# No clue on feeding



## Chilli_Pepper (Mar 7, 2018)

In 7 days I'm going to go pick up my registered Nubian doelings Chilli and Pepper depending on the pair I choose they will be 2-3 weeks old they're bottle fed and I will be continuing to bottle feed when I get them. The breeder is supplying me with bottles, nipples, and milk. My problem is once they stop bottle feeding what do I feed them. I already gather the supplies the breeder suggest I feed. I have Alfalfa hay, salt and mineral blocks, loose minerals, Nutrition-Drench, and Purina goat chow. I'm not sure how to go about feeding everything do I mix the loose minerals with the goat chow? The salt and mineral blocks do I just set out and they'll just automatically know when to lick it?


----------



## punchiepal (Aug 4, 2010)

First off, make sure they take a bottle well before you leave with them. You do not want to bring them home to find out a breeder pulled them straight off their dam. 
At that age I would be having some hay out for them to mouth and offer chow daily. If they are not eating it now, they will likely start soon. And don't forget a water bucket for them. 
We found little 2 part feeders that screw to the wall for minerals at TSC. 
No need for blocks if you provide loose minerals free choice. Even cows have a hard time getting everything from blocks.


----------



## punchiepal (Aug 4, 2010)

This might help
www.dairygoatinfo.com/threads/kid-management-from-birth-till-kidding-kid-management.17520/
www.dairygoatinfo.com/threads/coccidia-corid-doses-treatment-and-prevention-doses-also-others.16524/


----------



## Chilli_Pepper (Mar 7, 2018)

punchiepal said:


> First off, make sure they take a bottle well before you leave with them. You do not want to bring them home to find out a breeder pulled them straight off their dam.
> At that age I would be having some hay out for them to mouth and offer chow daily. If they are not eating it now, they will likely start soon.
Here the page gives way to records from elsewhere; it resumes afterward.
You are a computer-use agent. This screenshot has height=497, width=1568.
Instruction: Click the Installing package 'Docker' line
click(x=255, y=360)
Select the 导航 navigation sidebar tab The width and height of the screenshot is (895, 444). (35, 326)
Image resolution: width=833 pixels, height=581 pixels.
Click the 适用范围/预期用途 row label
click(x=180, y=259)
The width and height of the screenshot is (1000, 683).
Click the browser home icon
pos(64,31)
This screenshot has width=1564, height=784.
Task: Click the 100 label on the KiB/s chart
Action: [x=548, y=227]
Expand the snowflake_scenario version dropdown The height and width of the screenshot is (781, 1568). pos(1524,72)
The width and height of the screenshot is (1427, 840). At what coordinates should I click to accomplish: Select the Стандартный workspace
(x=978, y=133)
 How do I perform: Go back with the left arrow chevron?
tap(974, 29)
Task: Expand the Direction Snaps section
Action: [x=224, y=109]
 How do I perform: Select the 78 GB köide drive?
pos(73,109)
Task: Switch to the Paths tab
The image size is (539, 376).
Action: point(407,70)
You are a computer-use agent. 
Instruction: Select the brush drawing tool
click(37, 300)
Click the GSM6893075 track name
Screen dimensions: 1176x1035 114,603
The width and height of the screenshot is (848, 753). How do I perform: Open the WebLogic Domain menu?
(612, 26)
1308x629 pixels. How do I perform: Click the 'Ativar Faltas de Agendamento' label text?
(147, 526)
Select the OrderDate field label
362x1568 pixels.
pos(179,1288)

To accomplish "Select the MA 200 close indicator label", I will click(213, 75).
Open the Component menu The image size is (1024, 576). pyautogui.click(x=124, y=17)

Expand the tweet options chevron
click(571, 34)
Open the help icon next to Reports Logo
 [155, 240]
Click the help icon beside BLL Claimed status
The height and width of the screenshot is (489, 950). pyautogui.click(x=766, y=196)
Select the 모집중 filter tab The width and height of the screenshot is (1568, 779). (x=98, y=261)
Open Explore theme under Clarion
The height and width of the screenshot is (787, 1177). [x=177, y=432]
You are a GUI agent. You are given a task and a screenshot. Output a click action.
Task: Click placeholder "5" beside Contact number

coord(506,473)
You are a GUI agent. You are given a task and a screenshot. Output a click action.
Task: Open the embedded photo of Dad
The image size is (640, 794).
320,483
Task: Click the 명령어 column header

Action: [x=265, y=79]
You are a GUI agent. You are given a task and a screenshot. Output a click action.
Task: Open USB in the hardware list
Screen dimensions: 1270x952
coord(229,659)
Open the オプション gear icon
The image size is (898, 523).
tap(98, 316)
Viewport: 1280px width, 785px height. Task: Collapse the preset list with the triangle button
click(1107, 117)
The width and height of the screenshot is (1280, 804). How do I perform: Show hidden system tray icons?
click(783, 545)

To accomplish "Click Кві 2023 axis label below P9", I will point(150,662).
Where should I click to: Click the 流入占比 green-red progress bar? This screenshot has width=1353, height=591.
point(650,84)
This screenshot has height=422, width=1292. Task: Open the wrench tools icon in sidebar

And don't forget a water bucket for them.
> We found little 2 part feeders that screw to the wall for minerals at TSC.
> No need for blocks if you provide loose minerals free choice. Even cows have a hard time getting everything from blocks.


Thanks for the information I did find the 2 feeders for loose minerals at TSC and will be installing that today. They take the bottle great. The breeder only bottle feeds her Calfs and Kids she doesn't allow them to nurse at all. I got to pick my 2 doelings yesterday you can definitely tell all her babies are bottle fed I went during lunch time and everyone kept suckling on my hands and pants. My 2 won't be ready until Sunday they still need to be disbudded and she insured she will be disbudding them this week. I didn't choose sisters so there's a slight age gap. Pepper will be 3 weeks old when I get her and Chilli will be 3 1/2 or 4 weeks old.


----------



## punchiepal (Aug 4, 2010)

Sounds like your getting a good start!


----------



## Chilli_Pepper (Mar 7, 2018)

Thank you. I picked them up today and the breeder gave 3 gals. of goats milk, bottles and nipples for both, copper boluses, and grain feed. So I'm pretty set for a while


----------